PROBLEM STATEMENT
Search term "name": work out how many lines of the data below contain it, and answer with that number alone.

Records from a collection
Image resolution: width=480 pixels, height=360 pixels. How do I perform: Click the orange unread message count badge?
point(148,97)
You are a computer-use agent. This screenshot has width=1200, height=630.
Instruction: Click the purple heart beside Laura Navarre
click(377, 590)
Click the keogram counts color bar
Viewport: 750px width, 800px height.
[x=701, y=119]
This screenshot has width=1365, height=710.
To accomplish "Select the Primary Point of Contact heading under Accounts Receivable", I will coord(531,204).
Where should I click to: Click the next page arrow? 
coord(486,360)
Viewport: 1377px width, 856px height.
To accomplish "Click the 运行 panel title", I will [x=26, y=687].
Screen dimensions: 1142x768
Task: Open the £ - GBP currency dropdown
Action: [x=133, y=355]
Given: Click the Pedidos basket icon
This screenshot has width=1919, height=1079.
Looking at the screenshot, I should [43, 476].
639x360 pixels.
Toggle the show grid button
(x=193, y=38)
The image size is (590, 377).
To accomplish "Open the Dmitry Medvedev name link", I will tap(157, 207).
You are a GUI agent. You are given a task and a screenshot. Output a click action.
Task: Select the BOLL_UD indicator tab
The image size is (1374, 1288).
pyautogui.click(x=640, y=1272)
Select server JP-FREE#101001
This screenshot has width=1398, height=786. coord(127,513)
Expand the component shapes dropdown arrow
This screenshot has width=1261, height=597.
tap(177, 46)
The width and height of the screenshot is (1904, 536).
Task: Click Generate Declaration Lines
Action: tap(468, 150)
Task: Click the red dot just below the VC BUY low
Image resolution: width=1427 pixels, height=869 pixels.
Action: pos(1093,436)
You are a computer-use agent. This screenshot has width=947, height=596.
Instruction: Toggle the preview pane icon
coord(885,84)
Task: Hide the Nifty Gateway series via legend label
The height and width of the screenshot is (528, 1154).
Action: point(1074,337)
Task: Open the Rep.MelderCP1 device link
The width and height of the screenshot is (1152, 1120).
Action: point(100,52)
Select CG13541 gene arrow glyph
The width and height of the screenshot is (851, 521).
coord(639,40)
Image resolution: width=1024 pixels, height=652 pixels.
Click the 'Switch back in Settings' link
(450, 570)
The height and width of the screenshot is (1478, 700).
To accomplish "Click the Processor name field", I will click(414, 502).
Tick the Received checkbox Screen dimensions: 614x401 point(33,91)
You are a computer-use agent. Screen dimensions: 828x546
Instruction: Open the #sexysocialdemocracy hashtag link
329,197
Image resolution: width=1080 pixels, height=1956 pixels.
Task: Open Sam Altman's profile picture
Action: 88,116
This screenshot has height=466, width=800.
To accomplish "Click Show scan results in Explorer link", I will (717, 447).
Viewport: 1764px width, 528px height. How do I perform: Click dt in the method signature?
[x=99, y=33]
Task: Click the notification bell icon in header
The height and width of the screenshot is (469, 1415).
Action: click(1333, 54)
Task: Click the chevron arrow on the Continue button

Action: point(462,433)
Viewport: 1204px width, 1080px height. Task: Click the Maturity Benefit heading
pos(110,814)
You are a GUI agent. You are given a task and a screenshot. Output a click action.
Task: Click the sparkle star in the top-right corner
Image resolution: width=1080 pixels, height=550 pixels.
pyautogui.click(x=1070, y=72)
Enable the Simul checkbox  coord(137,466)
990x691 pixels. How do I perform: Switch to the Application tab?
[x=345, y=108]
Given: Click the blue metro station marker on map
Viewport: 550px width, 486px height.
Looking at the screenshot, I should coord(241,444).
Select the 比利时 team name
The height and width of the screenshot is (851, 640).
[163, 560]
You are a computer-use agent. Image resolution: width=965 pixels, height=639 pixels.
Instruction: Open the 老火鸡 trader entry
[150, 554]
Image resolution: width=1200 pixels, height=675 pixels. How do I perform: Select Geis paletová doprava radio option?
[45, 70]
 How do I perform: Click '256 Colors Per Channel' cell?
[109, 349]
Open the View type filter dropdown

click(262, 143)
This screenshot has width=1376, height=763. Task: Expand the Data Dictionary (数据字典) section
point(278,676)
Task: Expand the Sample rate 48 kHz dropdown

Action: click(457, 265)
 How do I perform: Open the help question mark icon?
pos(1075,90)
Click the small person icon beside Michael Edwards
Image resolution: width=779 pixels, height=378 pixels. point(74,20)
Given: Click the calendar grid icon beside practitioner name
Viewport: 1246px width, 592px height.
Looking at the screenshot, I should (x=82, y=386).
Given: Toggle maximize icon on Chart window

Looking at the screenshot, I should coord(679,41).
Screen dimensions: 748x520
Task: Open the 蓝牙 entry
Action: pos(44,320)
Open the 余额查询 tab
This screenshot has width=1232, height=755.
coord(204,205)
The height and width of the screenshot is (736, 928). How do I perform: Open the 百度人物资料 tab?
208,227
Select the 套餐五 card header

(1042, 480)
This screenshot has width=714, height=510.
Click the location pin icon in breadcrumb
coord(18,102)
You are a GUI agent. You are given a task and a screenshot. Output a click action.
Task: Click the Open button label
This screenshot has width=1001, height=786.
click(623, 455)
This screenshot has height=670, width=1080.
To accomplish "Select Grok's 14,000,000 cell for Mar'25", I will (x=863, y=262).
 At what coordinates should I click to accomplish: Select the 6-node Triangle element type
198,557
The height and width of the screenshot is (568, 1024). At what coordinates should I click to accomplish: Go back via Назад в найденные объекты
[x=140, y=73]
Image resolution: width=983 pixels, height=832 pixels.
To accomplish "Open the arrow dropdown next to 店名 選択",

ANSWER TO THE PROBLEM
4